>>>>>
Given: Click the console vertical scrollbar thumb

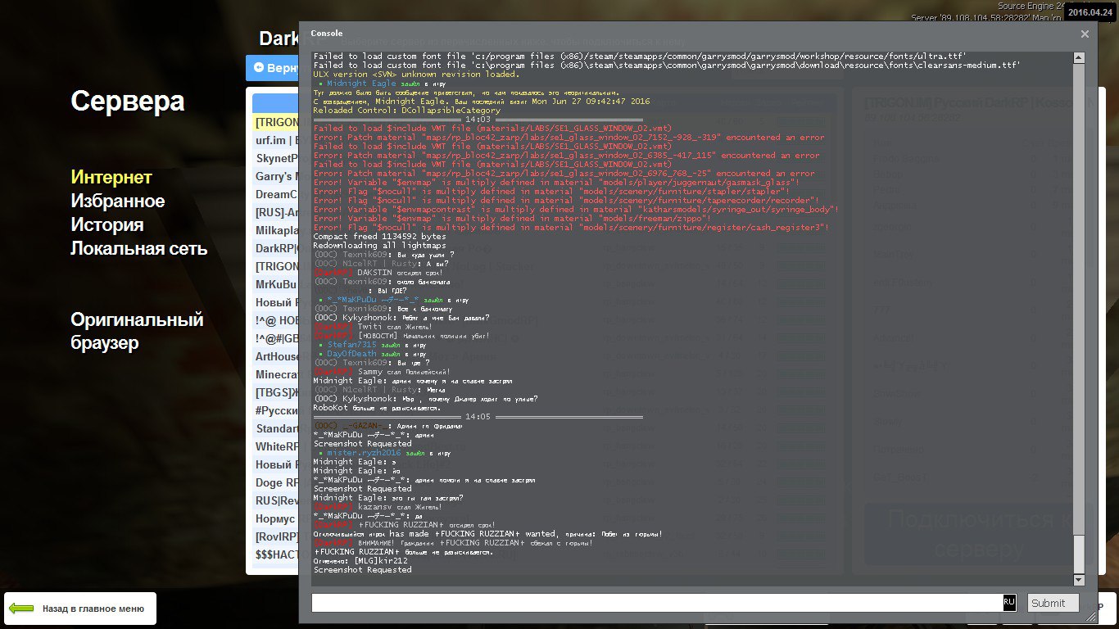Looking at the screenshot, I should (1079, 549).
<<<<<
>>>>>
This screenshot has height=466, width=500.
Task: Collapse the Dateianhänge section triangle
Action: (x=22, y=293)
<<<<<
>>>>>
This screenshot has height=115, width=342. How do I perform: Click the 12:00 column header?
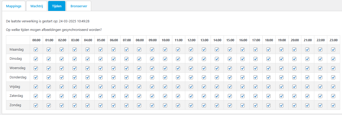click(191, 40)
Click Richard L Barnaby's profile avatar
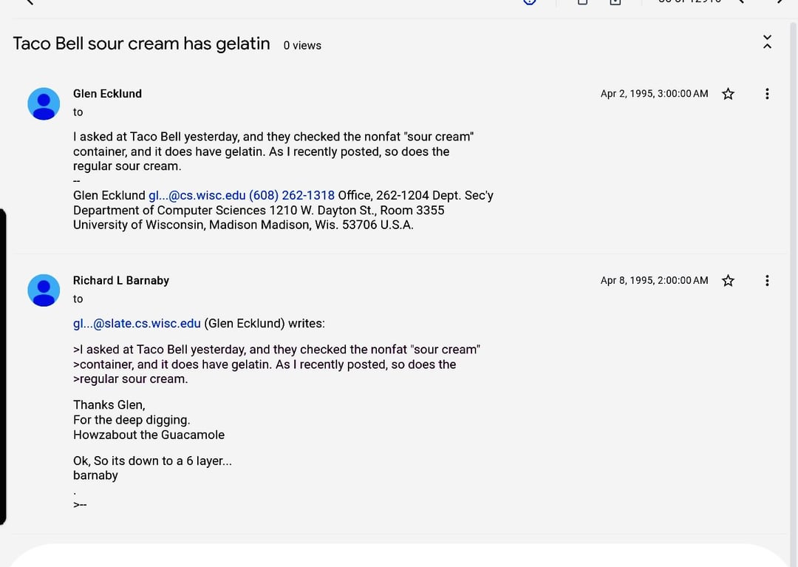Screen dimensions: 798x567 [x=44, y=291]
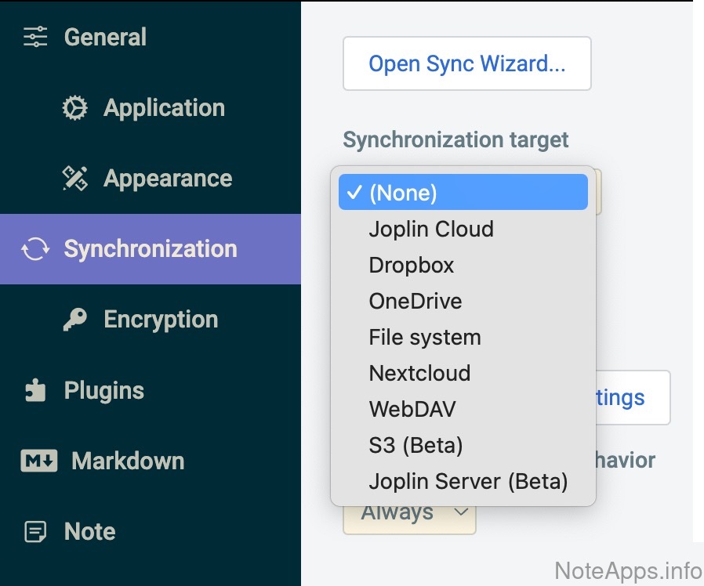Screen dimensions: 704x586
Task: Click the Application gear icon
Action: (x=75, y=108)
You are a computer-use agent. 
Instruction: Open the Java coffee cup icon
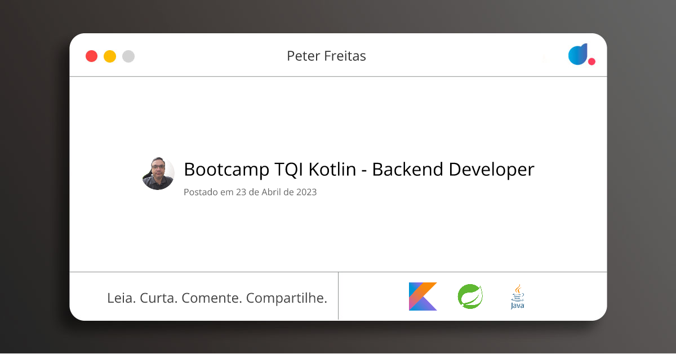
<<<<<
→ Work to be completed
Transcribe the records above exactly, beginning at the line that contains "You are a computer-use agent." and ending with the line that contains "Instruction: Open the Java coffee cup icon", both included, and nothing else.

→ Reply to the task
You are a computer-use agent. 
Instruction: Open the Java coffee cup icon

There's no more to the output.